"I'm still very far away from Lorena, but I'm starting to think I can win."
Minea Blomqvist knows that to win this year's U.S. Women's Open (June 26-29) she will have to successfully navigate the Interlachen Country Club course (par 72, 6,789 yards) in Edina, Minn., and find a way to beat Lorena Ochoa. The third-year player from Finland (1) is so determined to challenge Ochoa that when she misses the cut at a tournament, Blomqvist, 23, often joins Ochoa's gallery. "I follow her," Blomqvist says, "because she's the one to beat."
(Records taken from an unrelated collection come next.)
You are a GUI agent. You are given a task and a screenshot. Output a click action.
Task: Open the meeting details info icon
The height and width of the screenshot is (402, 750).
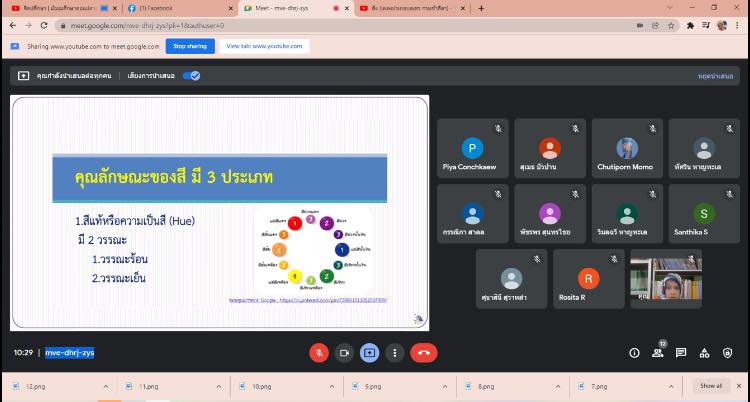click(x=634, y=352)
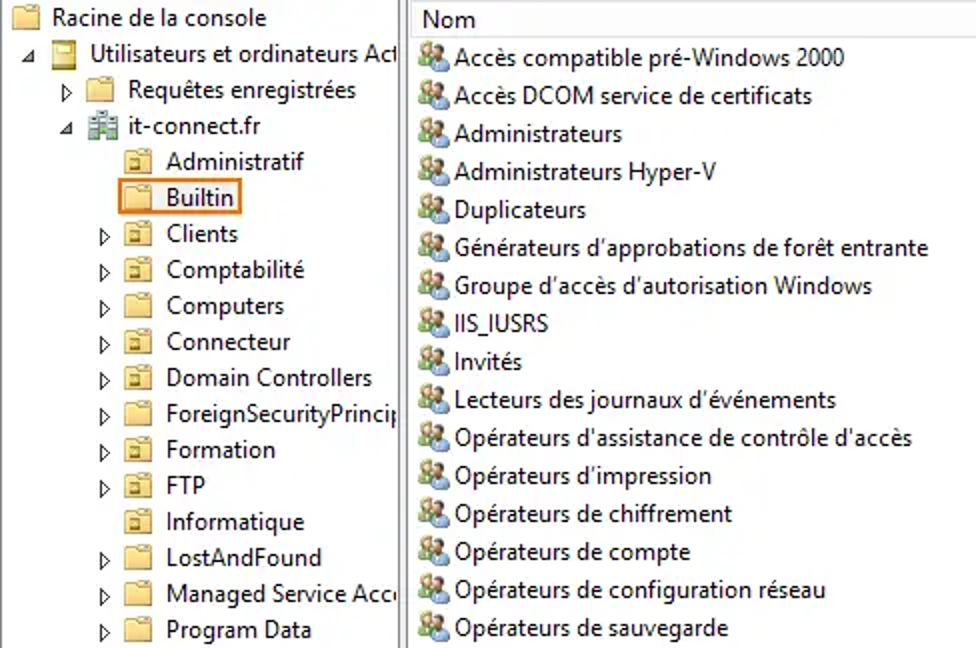The width and height of the screenshot is (976, 648).
Task: Select Racine de la console root node
Action: point(158,17)
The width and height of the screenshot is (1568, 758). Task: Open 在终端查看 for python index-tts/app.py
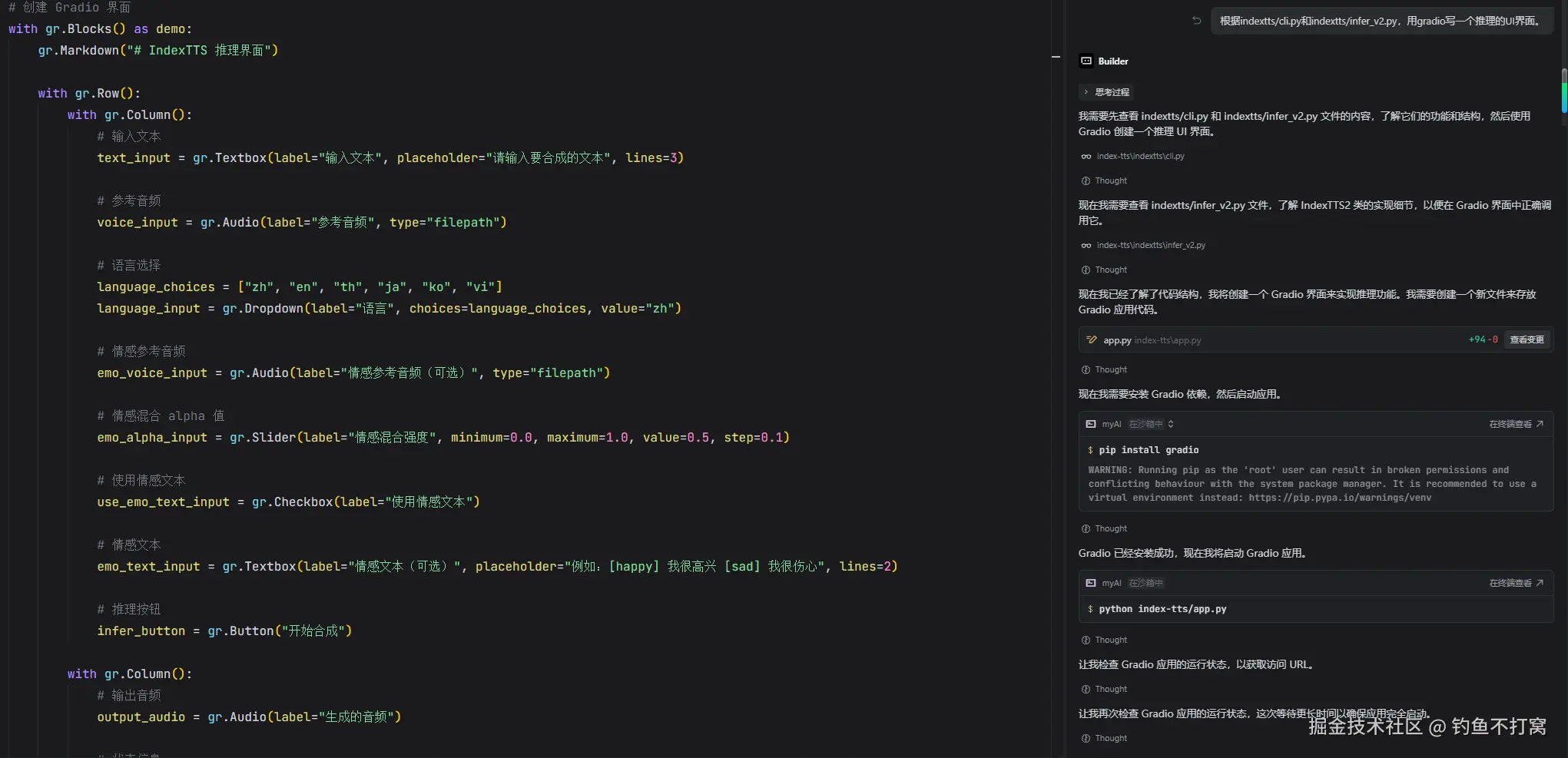[x=1515, y=583]
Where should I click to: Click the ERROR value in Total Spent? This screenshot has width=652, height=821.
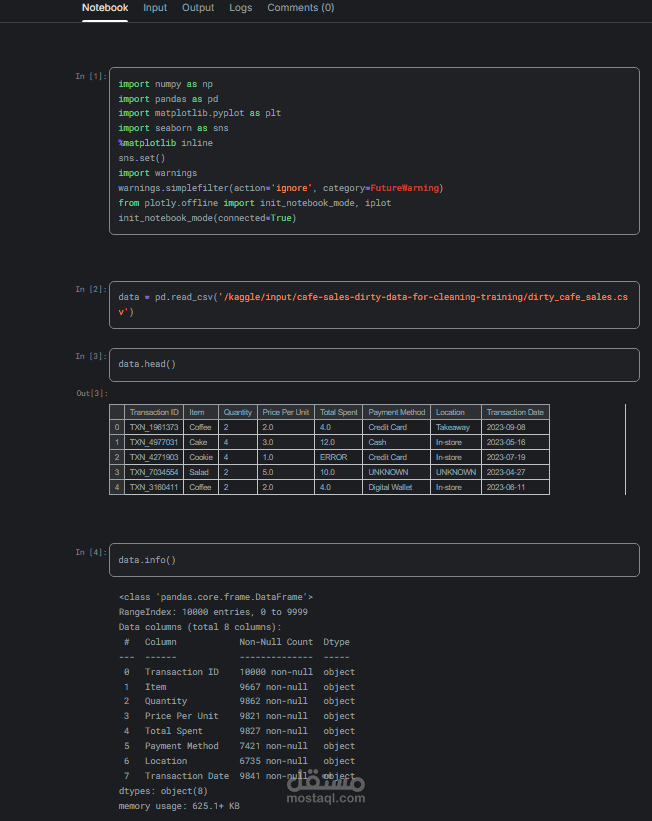coord(333,457)
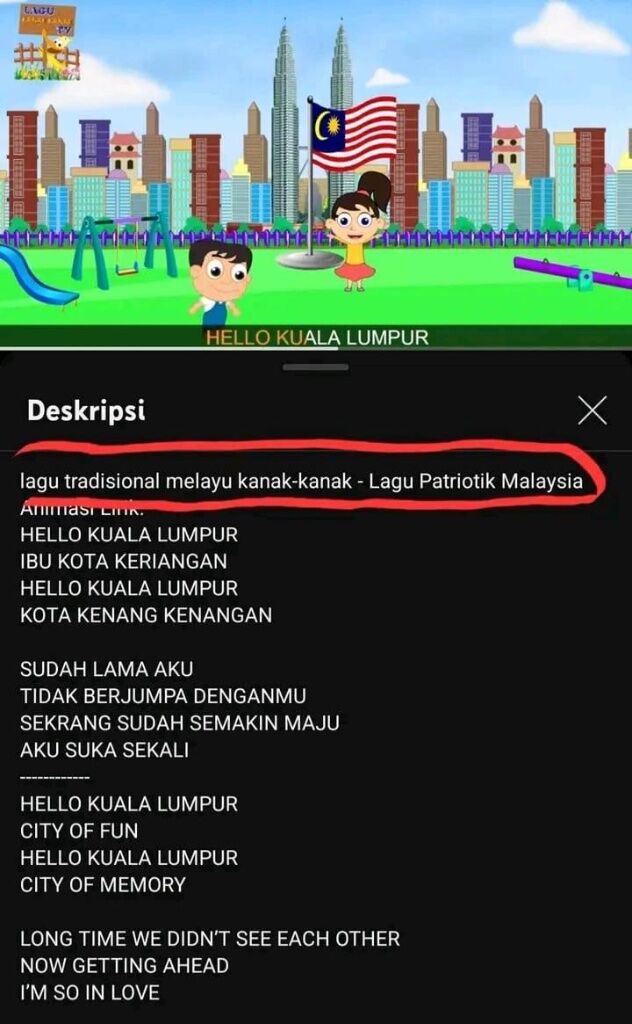Viewport: 632px width, 1024px height.
Task: Click the video progress bar under the subtitle
Action: click(x=316, y=349)
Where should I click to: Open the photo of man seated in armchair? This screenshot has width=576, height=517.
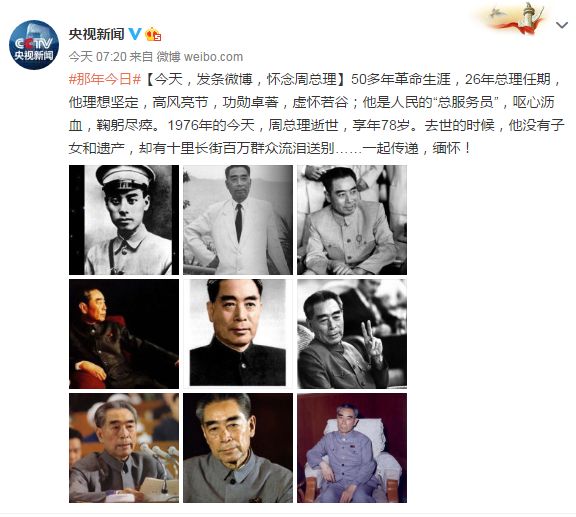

Ochoa, who began the year winning four consecutive events and the first major of the year, is the heavy favorite at Interlachen. But in an event where relatively unknown golfers have won in recent years (Birdie Kim in 2005, Hilary Lunke in 2003 and Alison Nicholas in 1997), it's worth a closer look at the lesser-knowns who could win the Open. Blomqvist caught our attention when she shot a 62 at the 2004 Women's British Open at the age of 19. At the time, no golfer had gone that low in a major (Ochoa shot 62 in the 2006 Kraft Nabisco Championship). Blomqvist also had three top-eight finishes in her first eight tournaments this year.
I follow her because she's the one to beat.'
Joining her on our list of long shots is Yani Tseng (2), a 19-year-old from Taiwan who nearly beat Ochoa at the Ginn Open in April after finishing second at the MasterCard Classic in March. You might recall that Tseng knocked off Michelle Wie in the 2004 final of the U.S. Women's Amateur Public Links. When asked if she could beat Ochoa, Tseng said, "She's great, but I think I can. She's beatable."
Sweden's Louise Friberg (4) knows what it's like to best Ochoa. She won the MasterCard Classic in March (Ochoa finished T-8).
Perhaps the real sleeper pick for this year's Open is South Korea's Jee Young Lee (3). The third-year player finished no worse than 13th in all four 2007 majors (second at the British Open).